March 4, 2006

Emergency room



Down the hall there was a little boy screaming. It lasted the better part of four hours. I stared at the pattern on the linoleum floor while Steve nodded off on the gurney. He'd sleep in two minute intervals for a while then wake up for fifteen or twenty and we'd have another conversation. He was hurting all over this time. Grouchy, but apologetic.

On the way to the emergency room, a girl crossed Eighth Avenue in front of us and after she'd almost gone, he said,

"I wish I could still walk like that."

There was a long silence and then he added, "but it's too late for me."

My arm instinctively turned off the radio and we crossed over the train yard, surrounded on all sides, by the lunch time traffic.

"If they drain this fluid off when I'm there," he said, "maybe you could take a picture of that. Maybe it would stop some motherfucker from drinking himself to death."

The next light came and I studied a familiar profile, sleeping on the bus stop bench by the offices of our daily newspaper. It was seventy-four degrees and the man on the bench couldn't take off his winter coat because someone would've stolen it, in a matter of minutes.

I tried to relax my jaw and said, "Maybe ".

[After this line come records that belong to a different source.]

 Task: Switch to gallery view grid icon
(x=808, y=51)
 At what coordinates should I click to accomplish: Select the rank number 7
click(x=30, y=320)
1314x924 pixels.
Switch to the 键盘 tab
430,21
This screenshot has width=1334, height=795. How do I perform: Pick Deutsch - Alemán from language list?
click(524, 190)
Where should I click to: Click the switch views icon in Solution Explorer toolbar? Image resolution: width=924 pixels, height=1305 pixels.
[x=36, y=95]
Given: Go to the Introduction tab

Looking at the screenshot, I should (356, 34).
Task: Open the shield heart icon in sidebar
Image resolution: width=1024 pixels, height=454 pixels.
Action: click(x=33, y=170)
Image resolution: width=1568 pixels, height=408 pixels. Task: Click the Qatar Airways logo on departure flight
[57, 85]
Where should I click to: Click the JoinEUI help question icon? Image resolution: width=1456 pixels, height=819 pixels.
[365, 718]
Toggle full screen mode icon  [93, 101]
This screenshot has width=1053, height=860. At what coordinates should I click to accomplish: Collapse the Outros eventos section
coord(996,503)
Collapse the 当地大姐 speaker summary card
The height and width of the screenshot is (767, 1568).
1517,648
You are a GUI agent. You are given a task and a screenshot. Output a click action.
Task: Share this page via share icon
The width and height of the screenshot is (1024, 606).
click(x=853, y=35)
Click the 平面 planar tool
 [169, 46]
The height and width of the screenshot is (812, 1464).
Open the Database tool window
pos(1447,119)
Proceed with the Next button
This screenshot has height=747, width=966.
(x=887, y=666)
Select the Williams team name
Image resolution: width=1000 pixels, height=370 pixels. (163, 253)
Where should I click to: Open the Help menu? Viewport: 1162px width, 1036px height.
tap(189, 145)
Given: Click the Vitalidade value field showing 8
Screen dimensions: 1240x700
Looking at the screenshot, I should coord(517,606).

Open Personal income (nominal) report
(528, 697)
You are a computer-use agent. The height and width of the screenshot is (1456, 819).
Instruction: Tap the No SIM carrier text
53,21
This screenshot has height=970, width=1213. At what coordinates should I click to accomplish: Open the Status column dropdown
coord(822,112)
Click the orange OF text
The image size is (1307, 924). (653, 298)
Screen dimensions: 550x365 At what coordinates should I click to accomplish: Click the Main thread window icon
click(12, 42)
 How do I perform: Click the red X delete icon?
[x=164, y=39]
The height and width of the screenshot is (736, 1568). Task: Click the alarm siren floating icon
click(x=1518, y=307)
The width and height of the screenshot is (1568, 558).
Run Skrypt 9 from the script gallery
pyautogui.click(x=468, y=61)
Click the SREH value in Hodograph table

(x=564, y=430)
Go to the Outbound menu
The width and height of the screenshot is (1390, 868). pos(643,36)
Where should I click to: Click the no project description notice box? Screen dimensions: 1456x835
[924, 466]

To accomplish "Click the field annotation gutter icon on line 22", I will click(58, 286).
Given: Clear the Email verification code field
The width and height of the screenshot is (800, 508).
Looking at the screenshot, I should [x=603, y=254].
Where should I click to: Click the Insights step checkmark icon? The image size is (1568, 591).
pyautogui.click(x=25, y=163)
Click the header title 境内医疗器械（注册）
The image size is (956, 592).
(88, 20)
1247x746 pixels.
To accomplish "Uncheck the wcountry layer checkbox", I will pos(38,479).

The message on my answering machine the day before was cryptic. Could I come by sometime tomorrow? He didn't say Hey I need a ride to the hospital. Or hey, my liver is about to make my stomach explode.

He said "Hey, Sue could you come by tomorrow if you've got time? "

In the message, he was very drunk. He didn't know how to hang up the cell phone and the ensuing conversation between he and another man gave me great pause. It was a five-minute dialogue that I could have gone my whole life without hearing. I couldn't begin to describe it here.

His voice has changed dramatically over the last two months. Sometimes it heaves like the old garbage disposal under my sink. Rocking gently between homelessness and alcoholism, death and now a subtle form of hopeless regret, he would talk for the next nine hours, seven of which were spent in the emergency room, waiting patiently for a double shot of arrogant indifference. I foolishly believed it wouldn't happen but Steve knew better. He laid it all out beautifully, before we even got there.


(In memory of Wayne E. Frampton, who died in an abandoned car, on the morning of Saturday, February 25, 2006. He was fifty-five years old.)